My experience was that I pretty much got 0 research done my first year as faculty, and I think that’s par for the course. I’m not sure what your specific situation is, but I went from teaching 1 class a semester as a grad student to 4 a semester as faculty, and the increase in work isn’t linear. I also chose to revise my intro class from the ground up, and, anyway, I pretty much lost a year.

Are you on a 1-year contract or tenure track? If the former, is it likely to be extended? If you’re on the tenure track at a 4/4 school, research probably isn’t a priority to the institution. Your department or college ought to have written tenure and promotion criteria – what do those say? Does presenting conference papers count towards tenure? Who got tenure most recently in your department? What’s her vita look like?
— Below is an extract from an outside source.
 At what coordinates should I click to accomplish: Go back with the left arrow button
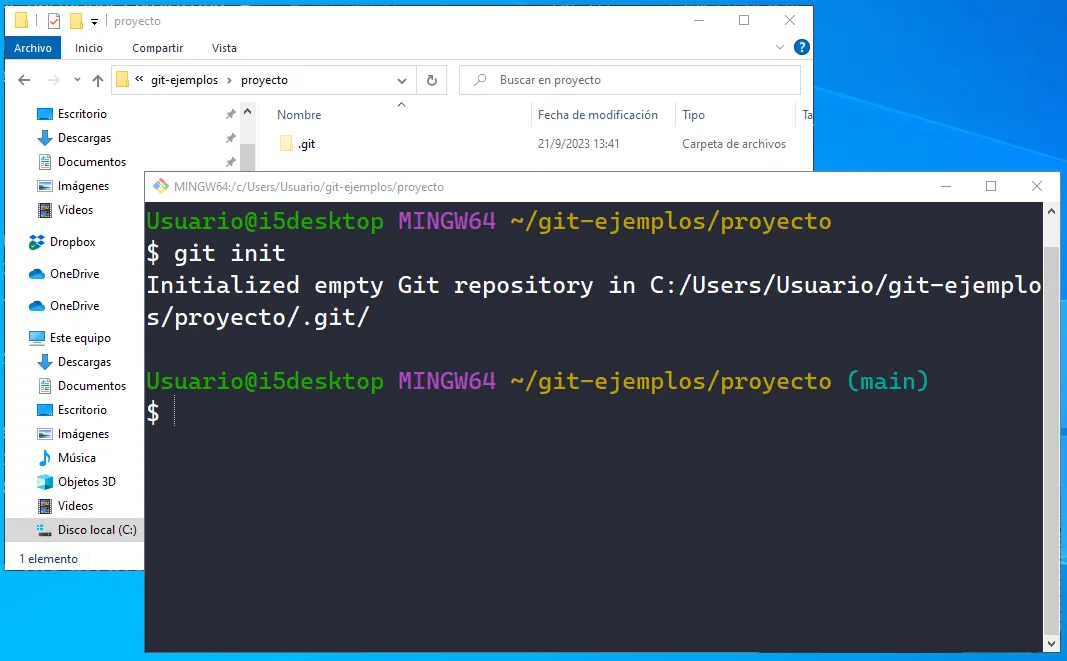25,80
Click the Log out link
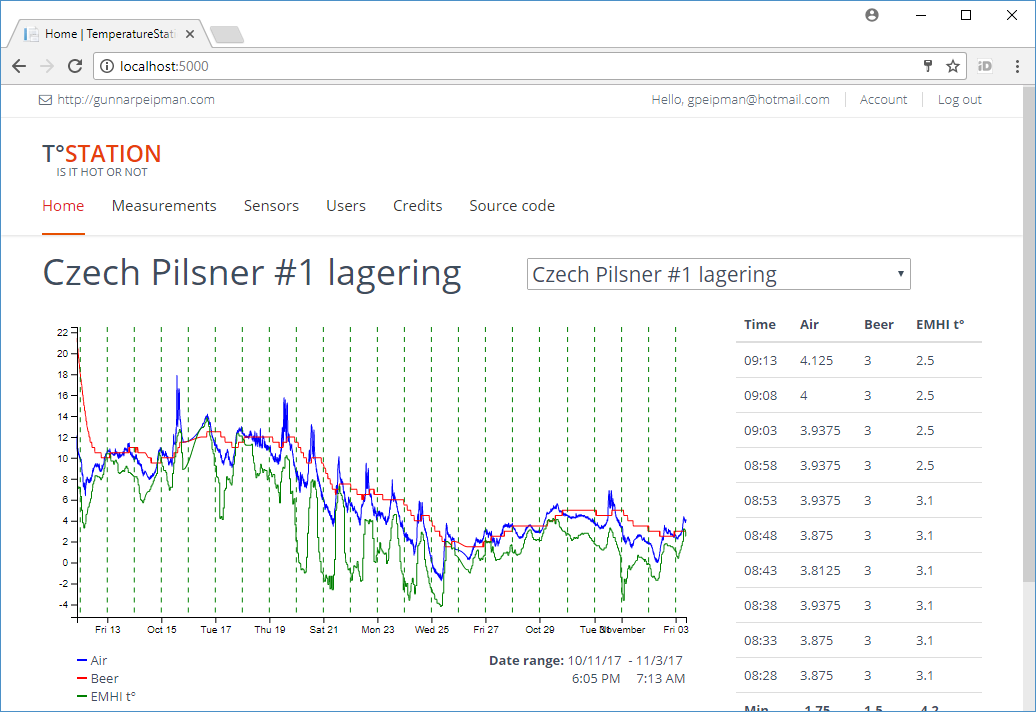Image resolution: width=1036 pixels, height=712 pixels. [x=959, y=100]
About your teaching, it’s probably good enough. If your teaching load consists of a lot of gen ed sections, it’s pretty much definitely good enough – welcome to the world of low expectations. How do your classes with majors go? Do you get a lot of participation? Do folks seem engaged? Is attendance decent?

Good luck!

 

Laura: Yes, I’ve had to upgrade my references a few years; the kids don’t seem to know who Frankie Valle is, for some reason. ☺ Non-remarkably, Dan Rather gave me a whole week of material for class; helpful guy, that Dan.
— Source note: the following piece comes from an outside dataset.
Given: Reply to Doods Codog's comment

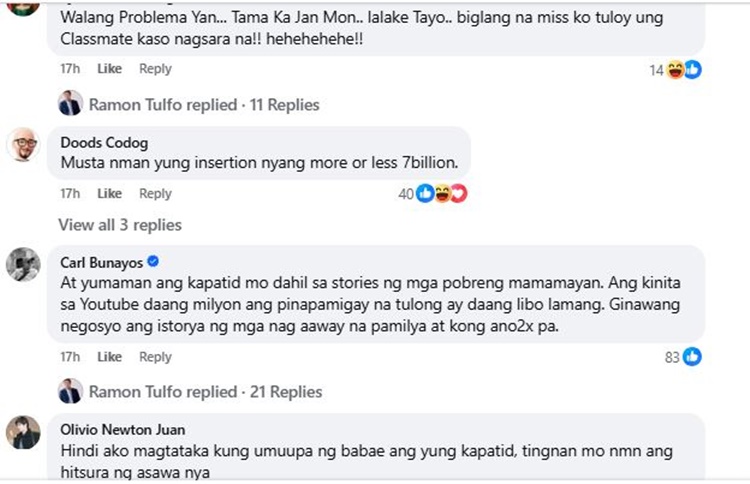Looking at the screenshot, I should point(155,193).
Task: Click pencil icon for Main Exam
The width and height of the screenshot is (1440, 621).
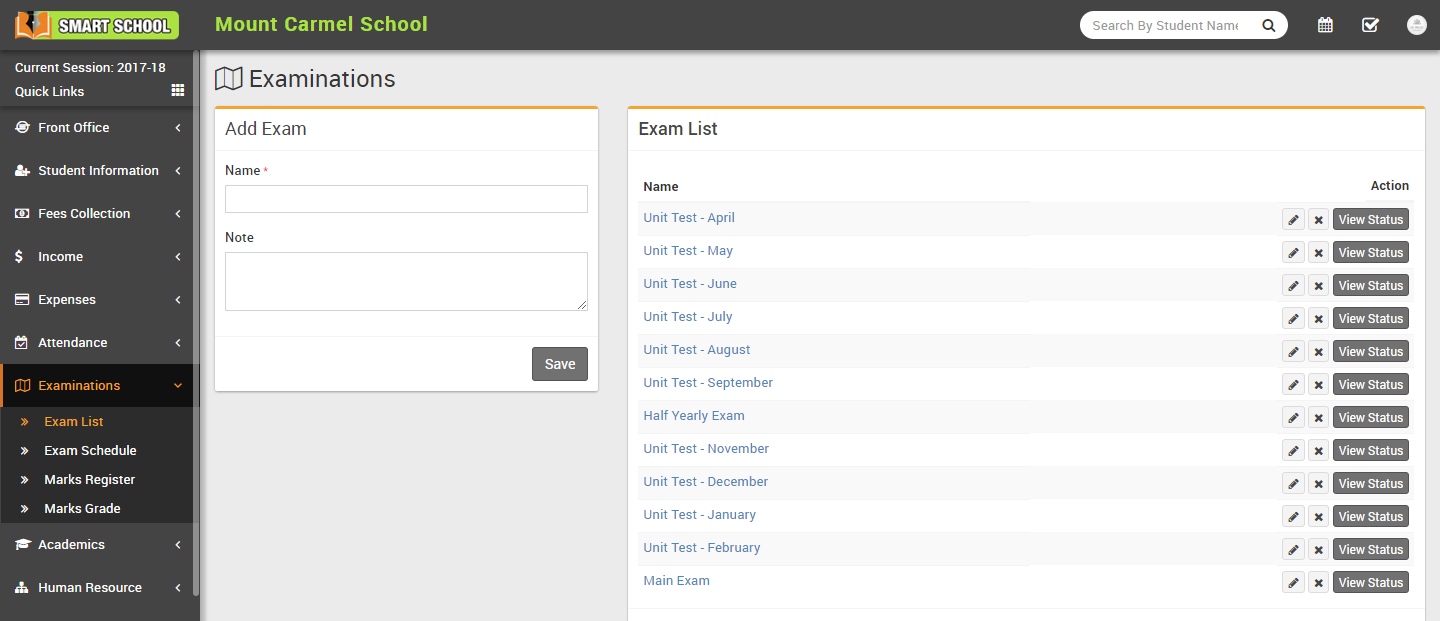Action: (x=1293, y=583)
Len, Rick: For tenure, the expectation is both teaching and research. Unfortunately, I’m in the weird position of being a one-year with aspirations of getting the tenure-track position doing exactly what I do now. So the things that might help me edge out competitors for the tenure-track job here (teaching, service, being attentive to students) aren’t going to do squat for other positions, where my lack of pubs puts me at a disadvantage, and being able to be “jack of all trades” in terms of teaching isn’t a selling point—and could very well be a negative.

The specifics: I have a 3–3 load (9 actual contact hours, 12 “paper” hours, between 15 and 30 students per class), with 5 total preps. I am half of a nominally three-person department, which is actually a two-person department because one faculty member is a full-time administrator (the executive VP and dean of the college, hired from outside a few years ago); my chair/other colleague got tenure around 1996 or so, under a different administration. He teaches 1 intro to American politics section a year (a core curriculum distribution elective), and the rest comparative and IR; I teach all the rest of the American curriculum (2 intro sections and 3 upper-division classes) and research methods (once a year). We have around 80 majors (the college has about 1300 students total).

Allegedly we may be able to hire a second position (in addition to mine) in 2005, but the college’s finances may be an issue in the way of that—also, the college really needs another psych professor too, so there may be competition for resources. Ideally (if I stay) we should hire an American institutionalist who can possibly also teach some normative theory, which would (a) free me from having to teach things like constitutional law and the presidency, where I am well outside my expertise, and (b) free the chair from needing to teach intro; these two things would allow us to build the major, put some more emphasis on undergraduate research, and offer a reasonably diverse curriculum.

So far, my students (both majors and non-majors) seem to mostly be engaged, with a few exceptions; I think some of that is the expectations of the department’s chair, who has socialized the students to participate in his courses, and some of that is the environment of the college in general.

 

The courses will be easier the second time around. But Lo, Pitt and Spears will only get you in with the terminally unhip students. Incubus, Insane Clown Posse and Ludacris will raise your hipness quotient much higher.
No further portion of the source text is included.